■ THE PROBLEM
Can you transcribe, without any changes, the stretch of the rows below from the line containing "Image resolution: width=2400" through the line containing "pyautogui.click(x=512, y=210)"?

Stored rows
___
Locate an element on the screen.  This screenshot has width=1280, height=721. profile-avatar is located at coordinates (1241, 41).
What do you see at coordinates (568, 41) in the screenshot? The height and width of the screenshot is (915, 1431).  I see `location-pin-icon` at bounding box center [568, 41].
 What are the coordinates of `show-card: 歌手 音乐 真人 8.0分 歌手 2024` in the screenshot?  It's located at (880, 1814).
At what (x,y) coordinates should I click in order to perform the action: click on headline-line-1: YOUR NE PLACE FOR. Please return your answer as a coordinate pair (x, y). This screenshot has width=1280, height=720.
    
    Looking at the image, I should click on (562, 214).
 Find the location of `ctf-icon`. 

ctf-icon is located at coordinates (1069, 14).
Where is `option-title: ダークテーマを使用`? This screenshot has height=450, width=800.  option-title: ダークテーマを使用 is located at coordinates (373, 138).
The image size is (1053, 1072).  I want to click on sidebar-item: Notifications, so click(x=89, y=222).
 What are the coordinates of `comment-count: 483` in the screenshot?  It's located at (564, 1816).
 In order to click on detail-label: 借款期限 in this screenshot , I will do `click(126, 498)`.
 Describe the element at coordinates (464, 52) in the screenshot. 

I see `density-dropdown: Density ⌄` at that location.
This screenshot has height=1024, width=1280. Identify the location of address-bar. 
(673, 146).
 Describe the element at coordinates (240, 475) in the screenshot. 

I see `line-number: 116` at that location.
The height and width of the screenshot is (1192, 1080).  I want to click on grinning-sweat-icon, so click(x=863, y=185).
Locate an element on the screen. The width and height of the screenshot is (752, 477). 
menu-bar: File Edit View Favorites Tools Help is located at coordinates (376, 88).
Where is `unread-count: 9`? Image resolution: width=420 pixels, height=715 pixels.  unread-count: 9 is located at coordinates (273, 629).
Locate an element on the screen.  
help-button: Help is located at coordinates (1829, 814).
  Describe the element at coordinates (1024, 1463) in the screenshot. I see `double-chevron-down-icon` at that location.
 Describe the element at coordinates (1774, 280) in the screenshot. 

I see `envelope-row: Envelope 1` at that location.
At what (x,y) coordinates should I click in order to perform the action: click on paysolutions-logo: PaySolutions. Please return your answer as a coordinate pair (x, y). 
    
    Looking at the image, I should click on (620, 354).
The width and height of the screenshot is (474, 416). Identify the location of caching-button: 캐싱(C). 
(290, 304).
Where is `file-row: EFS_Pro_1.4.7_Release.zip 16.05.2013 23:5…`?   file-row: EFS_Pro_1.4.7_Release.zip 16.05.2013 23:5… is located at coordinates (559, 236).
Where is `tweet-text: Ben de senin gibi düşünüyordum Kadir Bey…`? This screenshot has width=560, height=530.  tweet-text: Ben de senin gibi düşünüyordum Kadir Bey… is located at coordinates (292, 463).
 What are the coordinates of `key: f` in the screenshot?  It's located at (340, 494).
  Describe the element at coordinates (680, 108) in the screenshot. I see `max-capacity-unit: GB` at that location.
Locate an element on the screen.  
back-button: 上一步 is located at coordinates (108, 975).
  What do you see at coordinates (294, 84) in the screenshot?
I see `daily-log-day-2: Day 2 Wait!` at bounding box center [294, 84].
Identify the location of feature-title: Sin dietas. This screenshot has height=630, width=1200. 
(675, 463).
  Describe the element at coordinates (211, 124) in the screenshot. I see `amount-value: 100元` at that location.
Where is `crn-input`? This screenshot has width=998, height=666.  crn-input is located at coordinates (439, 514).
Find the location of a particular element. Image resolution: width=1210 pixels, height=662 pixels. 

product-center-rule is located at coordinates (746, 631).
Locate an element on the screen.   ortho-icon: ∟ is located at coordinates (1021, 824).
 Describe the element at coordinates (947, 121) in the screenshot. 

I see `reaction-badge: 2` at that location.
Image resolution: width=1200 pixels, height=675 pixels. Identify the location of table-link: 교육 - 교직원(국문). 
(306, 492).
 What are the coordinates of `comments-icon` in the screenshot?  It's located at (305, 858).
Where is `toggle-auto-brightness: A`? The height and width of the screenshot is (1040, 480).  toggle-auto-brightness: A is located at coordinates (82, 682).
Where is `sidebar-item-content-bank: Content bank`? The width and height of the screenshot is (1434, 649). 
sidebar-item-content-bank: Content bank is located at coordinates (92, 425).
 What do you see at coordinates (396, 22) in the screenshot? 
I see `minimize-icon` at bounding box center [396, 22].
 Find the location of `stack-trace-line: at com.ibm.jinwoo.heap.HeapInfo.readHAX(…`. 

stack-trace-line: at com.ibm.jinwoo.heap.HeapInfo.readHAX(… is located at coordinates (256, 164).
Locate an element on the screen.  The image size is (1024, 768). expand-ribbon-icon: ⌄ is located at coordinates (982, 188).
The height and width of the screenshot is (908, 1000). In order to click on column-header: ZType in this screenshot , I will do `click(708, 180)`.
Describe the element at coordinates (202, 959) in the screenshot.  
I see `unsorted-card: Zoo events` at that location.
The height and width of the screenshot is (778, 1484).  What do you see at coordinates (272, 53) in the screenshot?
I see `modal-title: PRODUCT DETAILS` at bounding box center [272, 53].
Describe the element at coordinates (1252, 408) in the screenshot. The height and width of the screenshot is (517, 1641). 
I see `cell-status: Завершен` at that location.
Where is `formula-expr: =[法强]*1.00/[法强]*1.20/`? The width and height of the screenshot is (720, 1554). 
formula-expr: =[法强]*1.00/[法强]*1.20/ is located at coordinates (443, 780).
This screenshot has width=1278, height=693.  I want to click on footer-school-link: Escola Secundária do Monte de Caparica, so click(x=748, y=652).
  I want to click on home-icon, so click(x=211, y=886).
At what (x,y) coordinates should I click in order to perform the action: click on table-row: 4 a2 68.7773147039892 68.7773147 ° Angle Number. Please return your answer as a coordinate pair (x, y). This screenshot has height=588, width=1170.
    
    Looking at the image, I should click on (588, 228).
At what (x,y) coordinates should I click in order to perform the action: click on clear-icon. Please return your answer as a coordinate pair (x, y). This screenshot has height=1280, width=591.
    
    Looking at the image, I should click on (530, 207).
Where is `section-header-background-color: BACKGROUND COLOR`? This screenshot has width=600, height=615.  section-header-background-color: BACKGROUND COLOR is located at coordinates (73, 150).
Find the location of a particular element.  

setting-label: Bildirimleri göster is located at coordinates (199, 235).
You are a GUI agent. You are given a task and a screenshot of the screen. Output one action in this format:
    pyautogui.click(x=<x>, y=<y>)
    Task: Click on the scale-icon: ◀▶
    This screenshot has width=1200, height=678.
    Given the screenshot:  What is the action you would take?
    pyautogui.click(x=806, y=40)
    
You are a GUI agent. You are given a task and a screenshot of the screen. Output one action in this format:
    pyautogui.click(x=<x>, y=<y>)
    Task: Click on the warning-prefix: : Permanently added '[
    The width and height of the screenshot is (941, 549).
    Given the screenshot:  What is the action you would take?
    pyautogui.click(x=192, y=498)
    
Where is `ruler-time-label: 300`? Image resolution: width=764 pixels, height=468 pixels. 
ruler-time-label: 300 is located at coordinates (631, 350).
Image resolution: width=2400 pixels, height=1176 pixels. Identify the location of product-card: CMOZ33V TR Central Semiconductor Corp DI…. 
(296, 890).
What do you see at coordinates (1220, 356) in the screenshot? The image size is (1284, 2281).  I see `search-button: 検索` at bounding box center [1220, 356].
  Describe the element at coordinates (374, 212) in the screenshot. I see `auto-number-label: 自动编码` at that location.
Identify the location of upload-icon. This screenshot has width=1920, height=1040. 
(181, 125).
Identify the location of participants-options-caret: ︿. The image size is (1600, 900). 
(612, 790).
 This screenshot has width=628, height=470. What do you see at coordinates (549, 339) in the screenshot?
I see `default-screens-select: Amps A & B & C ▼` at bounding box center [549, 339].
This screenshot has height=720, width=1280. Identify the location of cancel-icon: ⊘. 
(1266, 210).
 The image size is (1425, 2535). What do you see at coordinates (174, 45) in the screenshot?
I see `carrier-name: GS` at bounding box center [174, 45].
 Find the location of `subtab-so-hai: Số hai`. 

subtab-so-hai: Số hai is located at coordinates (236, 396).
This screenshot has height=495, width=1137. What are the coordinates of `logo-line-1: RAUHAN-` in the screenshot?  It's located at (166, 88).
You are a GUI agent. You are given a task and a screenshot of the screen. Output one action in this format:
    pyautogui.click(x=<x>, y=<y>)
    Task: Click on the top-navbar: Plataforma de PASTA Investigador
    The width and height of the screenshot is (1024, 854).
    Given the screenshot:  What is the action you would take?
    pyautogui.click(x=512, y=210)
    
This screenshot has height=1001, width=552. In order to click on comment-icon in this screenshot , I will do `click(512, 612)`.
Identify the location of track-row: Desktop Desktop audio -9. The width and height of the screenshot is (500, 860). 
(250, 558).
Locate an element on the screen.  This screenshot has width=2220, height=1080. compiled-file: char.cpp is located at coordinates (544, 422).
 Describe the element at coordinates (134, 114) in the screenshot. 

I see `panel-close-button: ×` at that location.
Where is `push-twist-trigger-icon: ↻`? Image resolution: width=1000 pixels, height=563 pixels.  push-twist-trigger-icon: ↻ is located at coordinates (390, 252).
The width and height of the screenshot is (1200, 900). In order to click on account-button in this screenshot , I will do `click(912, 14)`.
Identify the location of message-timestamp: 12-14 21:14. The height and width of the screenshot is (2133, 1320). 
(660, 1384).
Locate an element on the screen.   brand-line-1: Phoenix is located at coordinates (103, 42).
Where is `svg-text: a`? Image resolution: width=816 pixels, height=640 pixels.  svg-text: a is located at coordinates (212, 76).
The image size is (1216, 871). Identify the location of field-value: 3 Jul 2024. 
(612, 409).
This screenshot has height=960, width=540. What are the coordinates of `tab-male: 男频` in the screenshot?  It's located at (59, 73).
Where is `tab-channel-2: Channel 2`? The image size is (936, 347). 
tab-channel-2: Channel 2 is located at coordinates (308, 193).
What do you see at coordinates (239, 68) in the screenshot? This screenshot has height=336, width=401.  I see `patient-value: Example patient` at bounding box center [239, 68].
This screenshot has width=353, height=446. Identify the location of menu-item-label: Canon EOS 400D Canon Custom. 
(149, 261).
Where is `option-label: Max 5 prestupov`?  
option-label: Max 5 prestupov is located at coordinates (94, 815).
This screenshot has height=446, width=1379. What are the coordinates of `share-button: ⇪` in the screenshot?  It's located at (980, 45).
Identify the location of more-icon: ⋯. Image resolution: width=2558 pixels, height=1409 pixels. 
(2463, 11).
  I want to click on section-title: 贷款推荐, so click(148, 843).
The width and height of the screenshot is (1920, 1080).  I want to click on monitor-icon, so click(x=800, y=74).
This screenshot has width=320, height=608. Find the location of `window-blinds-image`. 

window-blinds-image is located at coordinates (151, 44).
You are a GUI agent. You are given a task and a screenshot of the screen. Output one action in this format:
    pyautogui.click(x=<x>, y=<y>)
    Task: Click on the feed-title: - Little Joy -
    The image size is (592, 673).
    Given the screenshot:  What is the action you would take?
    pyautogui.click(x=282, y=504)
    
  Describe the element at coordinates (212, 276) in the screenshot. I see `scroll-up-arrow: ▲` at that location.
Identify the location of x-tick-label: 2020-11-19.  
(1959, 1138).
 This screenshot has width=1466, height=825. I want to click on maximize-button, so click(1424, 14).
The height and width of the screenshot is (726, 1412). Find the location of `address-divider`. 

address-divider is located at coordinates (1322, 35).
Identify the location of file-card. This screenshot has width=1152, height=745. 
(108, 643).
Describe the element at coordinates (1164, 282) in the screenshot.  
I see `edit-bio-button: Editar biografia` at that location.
___
■ SOLUTION TO THE PROBLEM
Image resolution: width=2400 pixels, height=1176 pixels. Identify the location of product-card: CMOZ33V TR Central Semiconductor Corp DI…. 
(296, 890).
What do you see at coordinates (1220, 356) in the screenshot? The image size is (1284, 2281).  I see `search-button: 検索` at bounding box center [1220, 356].
  Describe the element at coordinates (374, 212) in the screenshot. I see `auto-number-label: 自动编码` at that location.
Identify the location of upload-icon. This screenshot has width=1920, height=1040. 
(181, 125).
Identify the location of participants-options-caret: ︿. The image size is (1600, 900). 
(612, 790).
 This screenshot has width=628, height=470. What do you see at coordinates (549, 339) in the screenshot?
I see `default-screens-select: Amps A & B & C ▼` at bounding box center [549, 339].
This screenshot has height=720, width=1280. Identify the location of cancel-icon: ⊘. 
(1266, 210).
 The image size is (1425, 2535). What do you see at coordinates (174, 45) in the screenshot?
I see `carrier-name: GS` at bounding box center [174, 45].
 Find the location of `subtab-so-hai: Số hai`. 

subtab-so-hai: Số hai is located at coordinates (236, 396).
This screenshot has height=495, width=1137. What are the coordinates of `logo-line-1: RAUHAN-` in the screenshot?  It's located at (166, 88).
You are a GUI agent. You are given a task and a screenshot of the screen. Output one action in this format:
    pyautogui.click(x=<x>, y=<y>)
    Task: Click on the top-navbar: Plataforma de PASTA Investigador
    The width and height of the screenshot is (1024, 854).
    Given the screenshot:  What is the action you would take?
    pyautogui.click(x=512, y=210)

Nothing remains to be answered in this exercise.